>That is such consultant distraction-speak.
Or how large companies actually think about this risk in the real world. Expose SSH ports to the public internet willy-nilly and count the seconds until their ops and security teams come knocking wondering what the heck. YMMV of course, but that's generally how it goes.
Are critical SSH vulns few and far between, as far as anyone knows? Yes.
Do large companies want to protect against APT-style threats with nation-state level resources? Yep.
Does seeing hundreds if not thousands of failed login attempts a day directly on their infrastructure maybe worry some people, for that reason? Yup.
You call it consultant distraction speak, I call it educating you about what Wireguard actually is, because in your original reply you suggested it was password-based.
>Further, they serve two different purposes so its comparing Apples to oranges in the first place.
Not when both can be used to protect authentication flows.
One is chatty and handshakes with unauthenticated requests, also yielding a server version number. The other simply doesn't reply and stays silent.
>Simple software can have plenty vulns, and complex software can be well tested.
In this case, both are among some of the most highly audited pieces of software on the planet.
Msurrow
yesterday at 10:43 AM
I’m calling it consultant speak because your response to an argument is to bring up something else, instead of actually responding.
The same with this last reply; you can keep throwing out new points all you want, but thats not going to make you correct in the original question.
Saying or implying that one software has a “principle” risk of vulnerabilities that another software doesn’t is plain and simply wrong.
And that has nothing to do with all the other stuff about layered defence, vpns, enterprise security, chatty protocols or whatever you want to pile on the discusion.
Your question was this:
>So what’s the difference in risk of ssh software vulns and other software vulns?
I proceeded to explain how large companies think about the issue and what their rationale is for not exposing SSH endpoints to the public internet.
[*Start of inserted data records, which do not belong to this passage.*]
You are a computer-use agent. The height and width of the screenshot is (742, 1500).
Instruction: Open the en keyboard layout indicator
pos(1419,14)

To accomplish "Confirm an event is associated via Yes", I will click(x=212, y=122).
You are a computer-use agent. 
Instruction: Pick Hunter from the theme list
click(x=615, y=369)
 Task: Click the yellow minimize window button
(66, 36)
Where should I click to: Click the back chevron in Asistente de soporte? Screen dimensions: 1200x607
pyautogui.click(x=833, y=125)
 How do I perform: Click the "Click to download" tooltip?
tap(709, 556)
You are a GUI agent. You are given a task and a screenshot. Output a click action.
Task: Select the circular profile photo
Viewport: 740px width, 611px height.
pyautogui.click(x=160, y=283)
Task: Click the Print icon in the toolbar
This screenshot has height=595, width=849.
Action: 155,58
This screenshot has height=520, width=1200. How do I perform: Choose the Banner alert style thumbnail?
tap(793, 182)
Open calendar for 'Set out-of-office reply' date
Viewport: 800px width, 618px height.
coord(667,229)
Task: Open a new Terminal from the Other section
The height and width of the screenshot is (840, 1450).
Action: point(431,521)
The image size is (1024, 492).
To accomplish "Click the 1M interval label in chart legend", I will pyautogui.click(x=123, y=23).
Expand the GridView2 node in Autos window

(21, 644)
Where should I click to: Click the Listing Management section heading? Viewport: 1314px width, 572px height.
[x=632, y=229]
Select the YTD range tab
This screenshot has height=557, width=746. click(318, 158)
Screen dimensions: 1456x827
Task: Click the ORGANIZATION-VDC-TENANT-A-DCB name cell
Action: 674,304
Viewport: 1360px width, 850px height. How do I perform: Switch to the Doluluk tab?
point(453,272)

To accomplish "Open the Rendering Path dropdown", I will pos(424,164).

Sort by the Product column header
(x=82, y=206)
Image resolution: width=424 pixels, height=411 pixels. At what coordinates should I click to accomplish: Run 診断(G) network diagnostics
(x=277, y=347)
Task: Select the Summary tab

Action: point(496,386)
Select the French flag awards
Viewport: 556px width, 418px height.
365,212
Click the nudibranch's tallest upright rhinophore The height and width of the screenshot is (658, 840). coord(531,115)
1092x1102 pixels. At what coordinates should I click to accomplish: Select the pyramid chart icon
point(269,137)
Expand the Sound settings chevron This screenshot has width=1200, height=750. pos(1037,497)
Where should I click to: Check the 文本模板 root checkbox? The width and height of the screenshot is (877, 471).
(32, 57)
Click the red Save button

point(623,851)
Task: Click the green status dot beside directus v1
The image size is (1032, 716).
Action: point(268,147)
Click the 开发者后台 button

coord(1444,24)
On the technical side, I compared SSH to WireGuard.
For that comparison, the chattiness of their respective protocols was directly relevant.
Likewise complexity: between two highly-audited pieces of software, the silent one that's vastly simpler tends to win from a security perspective.
All of those points seem highly relevant to your question.
>... but thats not going to make you correct in the original question.
If you can elucidate what I said that was incorrect, I'm all ears.
Msurrow
yesterday at 1:02 PM
You are still implying that wireguard are somehow different from ssh in its suceptibilty to vulnerabilities existing or being introduced into its codebase. And it simply is not.
Edit: codebase of ssh/wireguard implementations, just to be clear
Yes, the two are very different in that regard.
WireGuard is 4k LoC and is very intentional about its choice of using a single, static crypto implementation to drastically reduce its complexity. Technically speaking, it has a lower attack surface for that reason.
That said, I've been on your side of the argument before, and practically speaking you can expose OpenSSH on the public internet with a proper key setup and almost certainly nothing will happen because it's a highly-audited, proven piece of software. Even though it's technically very complex.
But, that still doesn't mean it isn't best practice to avoid exposing it to the public internet. Especially when you can put things in front of it (such as WireGuard) that have a much lower technical complexity, and thus a reduced attack surface.